Start of Text to read
# Golden Heavy Half-Dragon Warhorse



## punkorange (Mar 8, 2005)

Would anyone care to give their take of what a golden half-dragon heavy warhorse would look like.  I'm just curious so it isn't a big deal, but a paladin of Bahamut IMC has one as a mount.


----------



## DMAC (Mar 8, 2005)

So... like a dragon got it on with a horse?


----------



## punkorange (Mar 8, 2005)

lol.  Why not, there are all kind's of half-dragon creature's in published templates.

Hell, as pointed out in another thread, there are half-dragon donkey's in Shrek II.


----------



## DMAC (Mar 9, 2005)

I was just going to do a quick pencil sketch but decided to throw some colors on it in Photoshop.  Hope you like it.


----------



## erian_7 (Mar 9, 2005)

And that, folks, is why I frequent the yodaboys.com site often!  Some of the best Eberron art going (even compared to some of the art from the books!)


----------



## DMAC (Mar 9, 2005)

Thanks man.  I really need to update my site soon.  I've been itching to do some more Eberron characters...


----------



## erian_7 (Mar 9, 2005)

No problem giving credit where it's due!  Your Gear Mage is actually the pic I'm using for my homegame Cannith artificer right now, though I must admit I did a little Photoshopping myself to make hime a bit slimmer and taller.


----------



## Greylock (Mar 9, 2005)

Hell's bells! That's what I call good sketchin'. I'm impressed.


----------



## kirinke (Mar 10, 2005)

Me likes, sorta like a Ki-rin only gold instead of silver. 

Hay, Dmac, could you do something similar for a character in a pbp of mine?


----------



## Breakstone (Mar 10, 2005)

Sweet Jebus ala Mode, DMAC! Whether it's on the Penny-Arcade Forums or here, you continually amaze me!

Quick Pencil Sketch indeed!


----------



## punkorange (Mar 10, 2005)

Wow, Im amazed.  That's a great real quick sketch 

I pictured it with wings, since a heavy warhorse is a large creature, but thats flippin awesome.

I have a feeling ramsey will like it


----------



## DMAC (Mar 11, 2005)

Glad you like it.  The problem (from an artistic point of view) with putting wings on it is that it just starts to look like a dragon with horse legs and not a dragon/horse hybrid.


----------



## nyrfherdr (Mar 11, 2005)

DMAC:  I agree on the wings.  The work is amazing as always.  I hope you are getting work for your talent.  You deserve it!

Feel free to share with us anytime.

Game ON!
Nyrf


----------



## ml3 (Mar 12, 2005)

*Can I try?*

This is a good thread. With all due respect to DMAC's beautiful pic, I thought I'd submit a different take on it.

A bit quick and dirty, but...


----------



## DMAC (Mar 12, 2005)

Cool stuff.  I really like the scales on the lower legs and the wings don't kill the "horse-ish-ness" as much as I thought they might.  Giving it a more natural pose helps with that.  

The way the wings are anchored makes it look like you'd have to stand on its back like a surfboard to ride it though.


----------



## punkorange (Mar 12, 2005)

Both pictures look really good.  I agree that the horse-like pose does help to make it look more horse-like.

Thanks a lot, both of you.


----------



## Ferret (Mar 14, 2005)

DMAC said:
			
		

> Cool stuff.  I really like the scales on the lower legs and the wings don't kill the "horse-ish-ness" as much as I thought they might.  Giving it a more natural pose helps with that.
> 
> The way the wings are anchored makes it look like you'd have to stand on its back like a surfboard to ride it though.




Whoever said Golden Heavy Half-Dragon Warhorses were bred for utility?

Both look awesome, but I think I prefer DMAC's even without the wings.


----------
End of Text to read
Start of Extracted material
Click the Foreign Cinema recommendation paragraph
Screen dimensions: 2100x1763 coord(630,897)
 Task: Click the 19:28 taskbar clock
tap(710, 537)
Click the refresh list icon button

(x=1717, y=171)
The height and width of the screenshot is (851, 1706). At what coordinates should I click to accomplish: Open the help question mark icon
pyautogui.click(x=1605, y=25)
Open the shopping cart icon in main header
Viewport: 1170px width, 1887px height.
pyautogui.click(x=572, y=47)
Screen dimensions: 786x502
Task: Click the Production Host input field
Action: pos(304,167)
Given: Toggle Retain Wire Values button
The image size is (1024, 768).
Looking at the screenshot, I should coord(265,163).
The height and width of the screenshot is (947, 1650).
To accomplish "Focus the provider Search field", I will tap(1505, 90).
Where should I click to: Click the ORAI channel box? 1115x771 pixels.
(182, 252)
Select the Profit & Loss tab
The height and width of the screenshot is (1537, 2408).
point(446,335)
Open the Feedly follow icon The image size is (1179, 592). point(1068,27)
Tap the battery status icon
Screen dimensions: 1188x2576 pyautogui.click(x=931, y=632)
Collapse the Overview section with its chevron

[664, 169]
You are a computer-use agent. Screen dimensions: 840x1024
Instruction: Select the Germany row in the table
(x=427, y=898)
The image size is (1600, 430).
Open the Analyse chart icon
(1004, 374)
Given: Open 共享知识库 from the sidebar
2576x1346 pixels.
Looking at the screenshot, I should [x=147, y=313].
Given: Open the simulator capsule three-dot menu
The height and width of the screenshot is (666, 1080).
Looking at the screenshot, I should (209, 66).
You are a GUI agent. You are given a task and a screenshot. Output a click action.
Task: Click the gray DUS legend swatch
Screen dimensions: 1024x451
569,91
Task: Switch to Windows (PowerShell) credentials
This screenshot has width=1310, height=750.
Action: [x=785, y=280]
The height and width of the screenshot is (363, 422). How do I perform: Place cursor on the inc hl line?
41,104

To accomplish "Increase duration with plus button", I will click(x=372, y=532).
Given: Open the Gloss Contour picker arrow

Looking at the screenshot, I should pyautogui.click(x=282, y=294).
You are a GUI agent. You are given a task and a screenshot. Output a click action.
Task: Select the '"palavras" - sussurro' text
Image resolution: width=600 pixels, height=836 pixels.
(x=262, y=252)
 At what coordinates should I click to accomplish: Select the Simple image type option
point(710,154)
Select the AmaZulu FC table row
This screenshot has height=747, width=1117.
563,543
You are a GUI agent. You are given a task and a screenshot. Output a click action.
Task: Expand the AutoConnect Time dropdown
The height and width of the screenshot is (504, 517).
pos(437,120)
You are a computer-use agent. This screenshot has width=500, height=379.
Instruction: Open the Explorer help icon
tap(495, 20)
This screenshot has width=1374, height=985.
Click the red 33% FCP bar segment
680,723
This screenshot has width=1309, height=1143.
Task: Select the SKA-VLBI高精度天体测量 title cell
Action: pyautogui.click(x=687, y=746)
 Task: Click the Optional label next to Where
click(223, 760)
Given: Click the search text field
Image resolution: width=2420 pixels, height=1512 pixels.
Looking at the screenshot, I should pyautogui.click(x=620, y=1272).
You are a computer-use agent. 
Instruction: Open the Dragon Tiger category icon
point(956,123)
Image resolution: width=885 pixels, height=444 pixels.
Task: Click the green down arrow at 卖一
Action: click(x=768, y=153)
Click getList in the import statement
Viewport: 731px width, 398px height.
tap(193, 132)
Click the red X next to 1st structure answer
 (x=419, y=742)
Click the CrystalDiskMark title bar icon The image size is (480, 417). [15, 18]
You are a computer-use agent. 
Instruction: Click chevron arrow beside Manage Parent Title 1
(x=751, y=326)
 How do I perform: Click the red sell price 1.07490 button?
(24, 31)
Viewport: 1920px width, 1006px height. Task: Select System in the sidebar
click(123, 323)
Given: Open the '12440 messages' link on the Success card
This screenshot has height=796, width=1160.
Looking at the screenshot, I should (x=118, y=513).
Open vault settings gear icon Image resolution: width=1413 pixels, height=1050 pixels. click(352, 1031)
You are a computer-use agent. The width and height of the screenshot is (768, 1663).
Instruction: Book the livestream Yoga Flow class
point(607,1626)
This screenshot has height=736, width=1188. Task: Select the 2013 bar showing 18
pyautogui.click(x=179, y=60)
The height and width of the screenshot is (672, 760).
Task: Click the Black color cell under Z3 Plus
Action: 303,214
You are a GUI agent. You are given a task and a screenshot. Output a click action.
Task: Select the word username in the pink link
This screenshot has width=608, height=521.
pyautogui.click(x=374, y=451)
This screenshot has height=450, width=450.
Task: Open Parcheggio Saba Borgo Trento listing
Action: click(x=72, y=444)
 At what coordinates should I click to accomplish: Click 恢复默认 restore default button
End of Extracted material
Directives -
(1) In the warhorse thread, what problem does DMAC see with putting wings on the horse from an artistic point of view?
(2) Please list the usernames of everyone who posts exactly once in the warhorse thread.

Correct answers -
(1) It starts to look like a dragon with horse legs rather than a dragon/horse hybrid.

(2) Greylock, kirinke, Breakstone, nyrfherdr, ml3, Ferret